(The data begins)

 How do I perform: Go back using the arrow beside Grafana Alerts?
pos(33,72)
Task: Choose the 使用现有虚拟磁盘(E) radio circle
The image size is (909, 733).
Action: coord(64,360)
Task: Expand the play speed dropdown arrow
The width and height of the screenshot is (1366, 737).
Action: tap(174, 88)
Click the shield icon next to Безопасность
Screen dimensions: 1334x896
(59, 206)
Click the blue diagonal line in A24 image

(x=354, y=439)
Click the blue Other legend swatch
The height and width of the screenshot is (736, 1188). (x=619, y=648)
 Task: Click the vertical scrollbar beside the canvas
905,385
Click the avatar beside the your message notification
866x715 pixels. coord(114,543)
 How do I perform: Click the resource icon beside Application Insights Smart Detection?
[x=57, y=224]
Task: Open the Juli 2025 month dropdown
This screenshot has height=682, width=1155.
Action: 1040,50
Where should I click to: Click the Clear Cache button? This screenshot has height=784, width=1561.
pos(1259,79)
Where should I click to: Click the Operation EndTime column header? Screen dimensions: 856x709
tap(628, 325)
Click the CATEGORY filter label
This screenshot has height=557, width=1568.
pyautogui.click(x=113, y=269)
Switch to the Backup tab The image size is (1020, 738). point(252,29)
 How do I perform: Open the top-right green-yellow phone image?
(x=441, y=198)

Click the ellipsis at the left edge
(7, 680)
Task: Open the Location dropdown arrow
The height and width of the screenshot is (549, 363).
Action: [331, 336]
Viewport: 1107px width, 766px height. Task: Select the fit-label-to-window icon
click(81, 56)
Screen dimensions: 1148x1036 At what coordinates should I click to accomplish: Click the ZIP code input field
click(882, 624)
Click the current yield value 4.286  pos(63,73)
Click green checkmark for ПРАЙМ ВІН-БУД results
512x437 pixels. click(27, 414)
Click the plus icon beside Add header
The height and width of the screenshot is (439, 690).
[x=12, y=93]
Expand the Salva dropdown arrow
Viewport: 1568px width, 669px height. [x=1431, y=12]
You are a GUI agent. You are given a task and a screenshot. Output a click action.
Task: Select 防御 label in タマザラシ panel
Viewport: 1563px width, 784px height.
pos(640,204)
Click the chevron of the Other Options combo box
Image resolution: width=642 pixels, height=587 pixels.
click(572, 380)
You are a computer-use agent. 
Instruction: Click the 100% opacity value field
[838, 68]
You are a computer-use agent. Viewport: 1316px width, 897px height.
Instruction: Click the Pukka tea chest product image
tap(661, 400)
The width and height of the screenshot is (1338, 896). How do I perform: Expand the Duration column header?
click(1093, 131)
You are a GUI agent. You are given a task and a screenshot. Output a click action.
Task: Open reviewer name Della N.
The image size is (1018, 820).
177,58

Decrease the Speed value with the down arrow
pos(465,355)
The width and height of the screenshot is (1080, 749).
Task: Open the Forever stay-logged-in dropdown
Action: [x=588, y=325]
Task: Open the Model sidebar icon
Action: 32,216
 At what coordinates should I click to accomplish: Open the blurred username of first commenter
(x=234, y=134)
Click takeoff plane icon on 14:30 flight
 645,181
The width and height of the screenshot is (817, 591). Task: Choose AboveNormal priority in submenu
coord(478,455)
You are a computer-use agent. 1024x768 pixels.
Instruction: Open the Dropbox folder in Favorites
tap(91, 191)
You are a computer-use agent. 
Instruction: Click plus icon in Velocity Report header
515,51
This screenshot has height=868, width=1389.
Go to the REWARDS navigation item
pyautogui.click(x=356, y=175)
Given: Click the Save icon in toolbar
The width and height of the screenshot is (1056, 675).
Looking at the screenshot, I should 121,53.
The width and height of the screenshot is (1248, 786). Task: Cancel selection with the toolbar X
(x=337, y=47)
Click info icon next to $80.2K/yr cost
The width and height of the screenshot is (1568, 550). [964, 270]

(The data ends)

Task requirements:
Return each line of the entries that holds the string "computer".

Output:
You are a computer-use agent. 
You are a computer-use agent. Viewport: 1316px width, 897px height.
You are a computer-use agent. 1024x768 pixels.
You are a computer-use agent. 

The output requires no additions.